Introduction

No technology is perfect, and Localize believes that working with skilled security researchers across the globe is crucial in identifying weaknesses in any technology. If you believe you've found a security bug in the services listed in our scope, we will be happy to work with you to resolve the issue promptly and ensure you are fairly rewarded for your discovery.

Disclosure Policy

• Let us know as soon as possible upon discovery of a potential security issue or vulnerability, and we'll make every effort to quickly resolve the issue.
• Provide us a reasonable amount of time to resolve the issue before any disclosure to the public or a third-party.
• Make a good faith effort to avoid privacy violations, destruction of data, and interruption or degradation of our service. Only interact with accounts you own or with explicit permission of the account holder.

Exclusions

While researching, we'd like to ask you to refrain from testing against our production environment (localizejs.com and all subdomains). Instead, please test against our staging environment: https://localizestaging.com

Reports related to the following are also not eligible for reward:

• DDoS and DoS
• Request flooding
• Rate limit bypass
• Token leakage to 3rd party (unless such leak is critical)
• Reflected XSS (stored XSS reports are welcomed)
• DMARC / SPF / Email spoofing (unless critical)
• Brute force attacks
• Do not test the help/chat widget (external service, out of scope)
• Do not test the Help Center, help.localizejs.com (external service, out of scope)

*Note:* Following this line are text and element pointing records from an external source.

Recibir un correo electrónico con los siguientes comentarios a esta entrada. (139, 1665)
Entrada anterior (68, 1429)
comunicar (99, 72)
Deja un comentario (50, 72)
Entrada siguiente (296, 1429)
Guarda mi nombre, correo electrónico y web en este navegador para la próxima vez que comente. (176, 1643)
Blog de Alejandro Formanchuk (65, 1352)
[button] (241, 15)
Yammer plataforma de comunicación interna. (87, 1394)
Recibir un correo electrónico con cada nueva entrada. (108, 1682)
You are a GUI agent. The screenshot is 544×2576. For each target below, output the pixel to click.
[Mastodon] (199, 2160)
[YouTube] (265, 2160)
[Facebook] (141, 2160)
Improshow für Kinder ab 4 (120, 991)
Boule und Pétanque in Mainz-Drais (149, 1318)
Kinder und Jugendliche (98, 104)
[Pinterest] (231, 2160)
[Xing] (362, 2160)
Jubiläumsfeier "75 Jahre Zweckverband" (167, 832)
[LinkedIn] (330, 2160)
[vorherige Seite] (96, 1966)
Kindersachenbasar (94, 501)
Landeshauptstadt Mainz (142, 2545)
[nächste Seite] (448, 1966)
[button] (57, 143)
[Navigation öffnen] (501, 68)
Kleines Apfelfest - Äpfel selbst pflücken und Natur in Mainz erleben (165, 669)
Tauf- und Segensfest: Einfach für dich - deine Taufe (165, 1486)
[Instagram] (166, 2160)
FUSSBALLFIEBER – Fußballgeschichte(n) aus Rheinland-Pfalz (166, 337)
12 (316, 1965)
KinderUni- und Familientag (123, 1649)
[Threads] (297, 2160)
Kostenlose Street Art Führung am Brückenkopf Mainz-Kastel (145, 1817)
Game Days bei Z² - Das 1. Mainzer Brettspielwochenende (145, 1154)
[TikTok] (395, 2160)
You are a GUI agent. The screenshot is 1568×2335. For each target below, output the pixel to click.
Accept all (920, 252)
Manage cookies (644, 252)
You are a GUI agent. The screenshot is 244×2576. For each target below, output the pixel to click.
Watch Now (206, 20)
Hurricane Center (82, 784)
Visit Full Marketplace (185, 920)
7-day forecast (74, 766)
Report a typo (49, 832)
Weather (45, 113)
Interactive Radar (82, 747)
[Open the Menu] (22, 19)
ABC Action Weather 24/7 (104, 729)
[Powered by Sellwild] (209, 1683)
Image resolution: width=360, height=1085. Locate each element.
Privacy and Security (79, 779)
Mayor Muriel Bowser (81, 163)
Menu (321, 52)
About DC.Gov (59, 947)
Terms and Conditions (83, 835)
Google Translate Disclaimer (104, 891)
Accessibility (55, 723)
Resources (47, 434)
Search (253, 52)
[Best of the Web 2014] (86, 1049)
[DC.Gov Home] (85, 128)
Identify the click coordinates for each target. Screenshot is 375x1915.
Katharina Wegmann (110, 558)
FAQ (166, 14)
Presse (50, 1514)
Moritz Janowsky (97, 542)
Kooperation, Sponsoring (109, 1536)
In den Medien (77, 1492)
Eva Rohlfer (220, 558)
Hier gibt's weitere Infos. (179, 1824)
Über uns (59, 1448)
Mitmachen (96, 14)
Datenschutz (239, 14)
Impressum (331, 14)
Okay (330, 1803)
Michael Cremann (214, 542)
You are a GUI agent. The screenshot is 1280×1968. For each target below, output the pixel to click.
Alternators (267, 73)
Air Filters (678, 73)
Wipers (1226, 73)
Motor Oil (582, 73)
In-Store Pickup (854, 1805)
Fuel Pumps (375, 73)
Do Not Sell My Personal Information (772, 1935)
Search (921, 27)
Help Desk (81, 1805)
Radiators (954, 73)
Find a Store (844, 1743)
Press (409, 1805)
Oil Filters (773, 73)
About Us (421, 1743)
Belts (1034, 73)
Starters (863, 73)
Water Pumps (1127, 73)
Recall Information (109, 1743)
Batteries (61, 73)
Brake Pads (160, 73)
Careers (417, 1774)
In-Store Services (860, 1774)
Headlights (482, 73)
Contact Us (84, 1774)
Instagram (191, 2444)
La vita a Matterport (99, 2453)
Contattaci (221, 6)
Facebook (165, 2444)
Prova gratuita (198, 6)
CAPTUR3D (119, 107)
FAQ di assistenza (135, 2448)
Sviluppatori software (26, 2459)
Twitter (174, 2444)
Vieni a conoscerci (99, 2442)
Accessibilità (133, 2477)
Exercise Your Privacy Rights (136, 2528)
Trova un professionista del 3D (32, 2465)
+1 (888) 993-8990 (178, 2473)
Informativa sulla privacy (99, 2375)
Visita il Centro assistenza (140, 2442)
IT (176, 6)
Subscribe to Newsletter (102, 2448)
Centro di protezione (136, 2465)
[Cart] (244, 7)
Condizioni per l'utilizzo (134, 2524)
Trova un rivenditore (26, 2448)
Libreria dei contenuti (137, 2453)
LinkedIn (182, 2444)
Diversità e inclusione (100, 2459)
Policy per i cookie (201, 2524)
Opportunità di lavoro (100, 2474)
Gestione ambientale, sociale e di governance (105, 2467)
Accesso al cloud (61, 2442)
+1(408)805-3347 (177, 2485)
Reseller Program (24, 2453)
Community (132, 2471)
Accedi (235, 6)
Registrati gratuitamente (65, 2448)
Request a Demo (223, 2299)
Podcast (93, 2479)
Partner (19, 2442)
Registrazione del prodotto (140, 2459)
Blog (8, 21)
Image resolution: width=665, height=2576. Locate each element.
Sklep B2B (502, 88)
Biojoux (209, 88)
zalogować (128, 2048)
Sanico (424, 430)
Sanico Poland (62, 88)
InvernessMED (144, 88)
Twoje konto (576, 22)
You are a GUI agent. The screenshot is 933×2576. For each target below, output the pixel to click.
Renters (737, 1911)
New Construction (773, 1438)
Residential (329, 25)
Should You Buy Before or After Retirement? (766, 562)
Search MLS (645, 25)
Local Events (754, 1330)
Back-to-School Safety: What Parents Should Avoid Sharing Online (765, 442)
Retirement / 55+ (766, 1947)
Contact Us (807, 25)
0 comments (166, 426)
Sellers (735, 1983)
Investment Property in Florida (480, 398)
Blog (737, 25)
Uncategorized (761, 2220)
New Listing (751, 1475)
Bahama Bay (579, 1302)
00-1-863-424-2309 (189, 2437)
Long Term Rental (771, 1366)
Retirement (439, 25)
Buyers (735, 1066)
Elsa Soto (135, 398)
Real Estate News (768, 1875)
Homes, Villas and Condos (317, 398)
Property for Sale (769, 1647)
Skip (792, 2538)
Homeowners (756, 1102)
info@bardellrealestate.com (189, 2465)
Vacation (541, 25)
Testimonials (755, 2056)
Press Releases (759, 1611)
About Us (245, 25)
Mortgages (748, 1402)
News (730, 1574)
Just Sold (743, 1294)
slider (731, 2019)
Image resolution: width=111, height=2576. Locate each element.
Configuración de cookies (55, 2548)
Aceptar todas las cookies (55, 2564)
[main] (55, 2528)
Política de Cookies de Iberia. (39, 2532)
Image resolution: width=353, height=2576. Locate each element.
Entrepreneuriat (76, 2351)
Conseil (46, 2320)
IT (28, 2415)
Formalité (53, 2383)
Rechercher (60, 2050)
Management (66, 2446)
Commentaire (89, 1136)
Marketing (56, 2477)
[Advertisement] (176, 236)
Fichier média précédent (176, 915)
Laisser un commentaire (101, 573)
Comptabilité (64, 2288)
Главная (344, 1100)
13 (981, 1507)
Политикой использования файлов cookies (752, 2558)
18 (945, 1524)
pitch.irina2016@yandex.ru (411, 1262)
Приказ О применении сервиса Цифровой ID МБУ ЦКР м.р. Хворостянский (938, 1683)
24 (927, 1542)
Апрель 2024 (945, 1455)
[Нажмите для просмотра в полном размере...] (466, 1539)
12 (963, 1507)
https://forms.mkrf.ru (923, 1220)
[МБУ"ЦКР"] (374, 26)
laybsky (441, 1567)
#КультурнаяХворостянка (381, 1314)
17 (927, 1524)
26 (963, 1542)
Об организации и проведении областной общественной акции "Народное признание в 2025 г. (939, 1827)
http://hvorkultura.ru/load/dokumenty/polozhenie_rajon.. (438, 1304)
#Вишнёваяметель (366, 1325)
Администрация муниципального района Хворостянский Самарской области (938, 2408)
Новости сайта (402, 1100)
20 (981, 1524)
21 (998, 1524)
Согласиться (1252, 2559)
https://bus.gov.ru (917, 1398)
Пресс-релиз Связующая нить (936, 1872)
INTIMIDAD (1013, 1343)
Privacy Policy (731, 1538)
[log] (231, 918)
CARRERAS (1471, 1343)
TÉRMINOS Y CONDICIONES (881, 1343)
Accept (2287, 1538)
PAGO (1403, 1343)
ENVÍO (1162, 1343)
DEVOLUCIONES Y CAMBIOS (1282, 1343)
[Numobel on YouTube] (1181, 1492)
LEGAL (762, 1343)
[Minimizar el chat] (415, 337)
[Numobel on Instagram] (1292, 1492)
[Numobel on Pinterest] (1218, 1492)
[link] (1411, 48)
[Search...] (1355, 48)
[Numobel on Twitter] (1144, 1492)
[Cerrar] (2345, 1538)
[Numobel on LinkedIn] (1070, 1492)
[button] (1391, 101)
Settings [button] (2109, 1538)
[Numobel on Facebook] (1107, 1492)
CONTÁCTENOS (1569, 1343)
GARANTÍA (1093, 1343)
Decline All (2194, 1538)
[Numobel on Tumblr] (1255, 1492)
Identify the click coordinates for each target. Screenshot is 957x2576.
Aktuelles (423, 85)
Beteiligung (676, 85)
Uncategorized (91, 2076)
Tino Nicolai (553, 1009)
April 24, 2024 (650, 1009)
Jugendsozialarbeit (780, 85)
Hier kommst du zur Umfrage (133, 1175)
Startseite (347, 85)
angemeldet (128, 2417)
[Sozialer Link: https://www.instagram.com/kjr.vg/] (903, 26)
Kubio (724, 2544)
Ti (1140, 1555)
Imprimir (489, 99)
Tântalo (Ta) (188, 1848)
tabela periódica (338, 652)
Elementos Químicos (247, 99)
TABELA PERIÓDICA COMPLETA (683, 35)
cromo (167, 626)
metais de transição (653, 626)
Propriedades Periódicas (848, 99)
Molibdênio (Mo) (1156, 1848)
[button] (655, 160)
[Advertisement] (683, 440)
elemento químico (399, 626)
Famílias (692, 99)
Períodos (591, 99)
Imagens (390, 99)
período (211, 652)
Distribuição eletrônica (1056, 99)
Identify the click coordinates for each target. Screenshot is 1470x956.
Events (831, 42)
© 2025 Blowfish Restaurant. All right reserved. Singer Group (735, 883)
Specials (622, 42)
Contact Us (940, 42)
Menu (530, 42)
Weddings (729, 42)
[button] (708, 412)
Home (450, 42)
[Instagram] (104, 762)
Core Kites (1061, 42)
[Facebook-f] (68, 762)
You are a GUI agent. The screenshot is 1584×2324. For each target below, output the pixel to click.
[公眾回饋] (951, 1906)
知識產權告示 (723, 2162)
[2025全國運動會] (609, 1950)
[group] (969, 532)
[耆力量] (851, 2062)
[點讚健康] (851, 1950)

IMPORTANT: This program will not pay bounties on reports that do not pose a security risk to users of the application. (For example, we will not award bounties for application bugs, UNLESS the bug can be exploited to compromise account security or result in inappropriate data disclosure)

Eligibility

You will qualify for a reward only if you are the first person to responsibly disclose an unknown issue. The Localize security team has 30 days to respond to the report, and up to 90 days to implement a fix base on the severity of the report.

Please allow for this process to fully complete before attempting to contact us again. Note that posting details or conversations about the report or posting details that reflect negatively on the program and the Localize brand, will result in immediate removal from the program.

• Any vulnerability found must be reported no later than 24 hours after discovery.
• You are not allowed to disclose details about the vulnerability anywhere else.
• You must avoid tests that could cause degradation or interruption of our production service.
• You must only test against non-production endpoints: https://localizestaging.com and https://app.localizestaging.com and all subdomains.
• You will not be eligible for reward if you test against production and removal from the program will be considered.

Rewards

Localize may provide rewards to eligible reporters of qualifying vulnerabilities. Our minimum reward is $50 USD, and our maximum rewards is $1,000 USD. Reward amounts may vary depending upon the severity of the vulnerability reported.

The following table outlines the average rewards for specific classes of vulnerabilities:

• Remote Shell / Command Execution: $1,000
• Significant Authentication Bypass: $500
• Application Permissions Bypass $200
• Local file Inclusion $200
• SQL Injection $200
• Insecure Direct Object References $200
• Server Side Request Forgery $150
• CSRF (site wide) $100
• XSS $50

Reports that include information about how the vulnerability can be exploited in the wild will receive higher reward amounts than vulnerabilities with low likelihood of exploitation.

To qualify for a reward under this program, you should:

1. Be the first to report a vulnerability.
2. Send a clear textual description of the report along with steps to reproduce the vulnerability.
3. Include attachments such as screenshots or proof of concept code as necessary.
4. Disclose the vulnerability report directly and exclusively to us.

A good bug report should include the following information at a minimum:

• List the URL and any affected parameters
• Describe the browser, OS, and/or app version
• Describe the perceived impact. How could the bug potentially be exploited?

Exceptions & Rules

Our bug bounty program is limited strictly to technical security vulnerabilities of Localize services, within Localize's Staging environment, listed in the scope. Any activity that would disrupt, damage or adversely affect any third-party data or account is not allowed. Please see the "Exclusions" section above for issues that will not be considered.